• [Record set]:
****************************************

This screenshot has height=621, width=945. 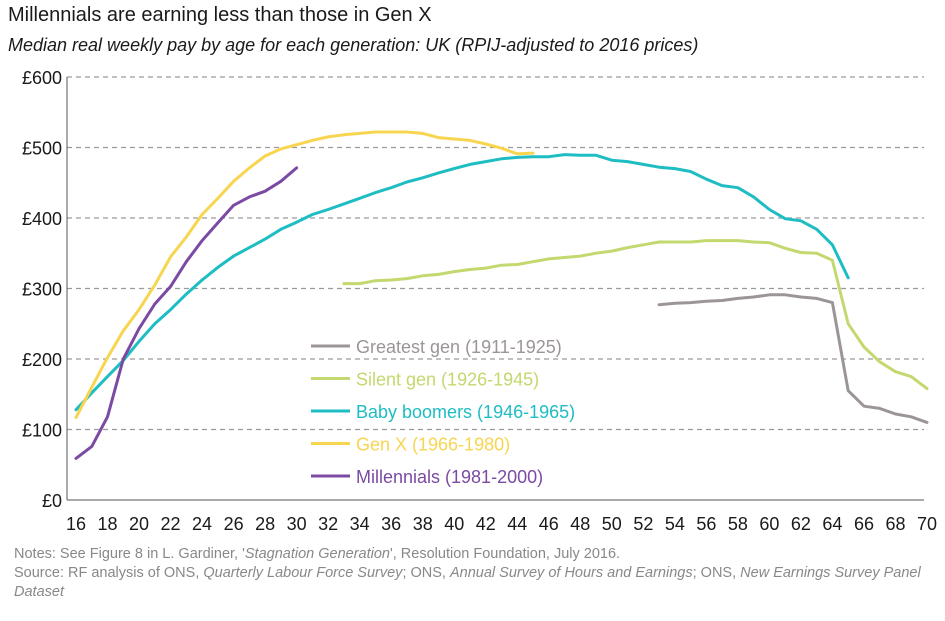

****************************************

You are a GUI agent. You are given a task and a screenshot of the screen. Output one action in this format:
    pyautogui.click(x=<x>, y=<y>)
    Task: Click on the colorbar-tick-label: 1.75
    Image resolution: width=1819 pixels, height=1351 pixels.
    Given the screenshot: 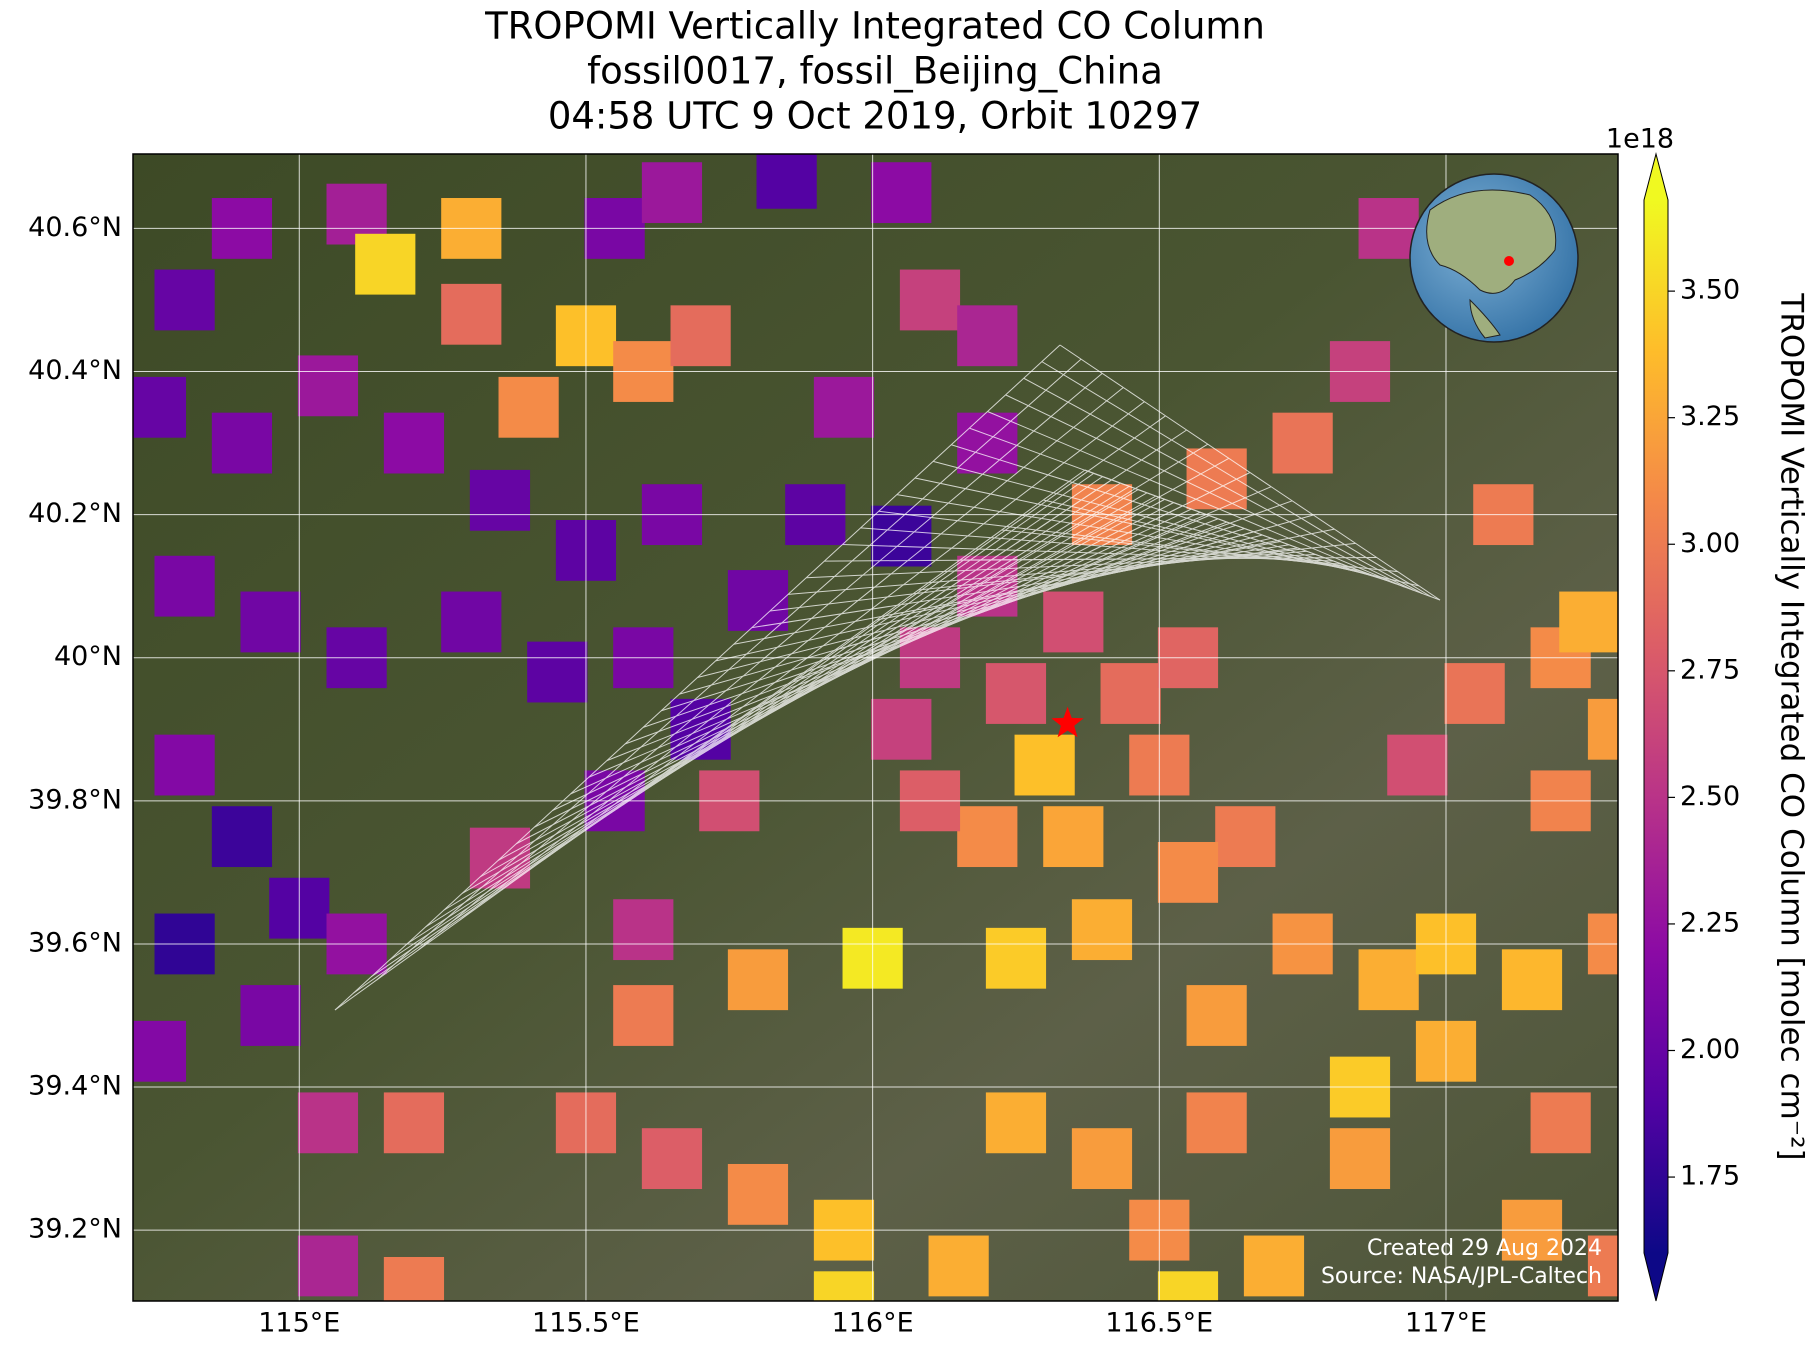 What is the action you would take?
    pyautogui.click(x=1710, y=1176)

****************************************

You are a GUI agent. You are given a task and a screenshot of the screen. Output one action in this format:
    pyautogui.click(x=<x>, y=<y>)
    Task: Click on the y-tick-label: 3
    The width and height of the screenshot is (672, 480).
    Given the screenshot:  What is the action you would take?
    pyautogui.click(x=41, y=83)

****************************************

• [Action item]:
From the data above, pull out every line that contains the string "pyautogui" and list those lines as they appear.

• [Your solution]:
    pyautogui.click(x=<x>, y=<y>)
    pyautogui.click(x=1710, y=1176)
    pyautogui.click(x=<x>, y=<y>)
    pyautogui.click(x=41, y=83)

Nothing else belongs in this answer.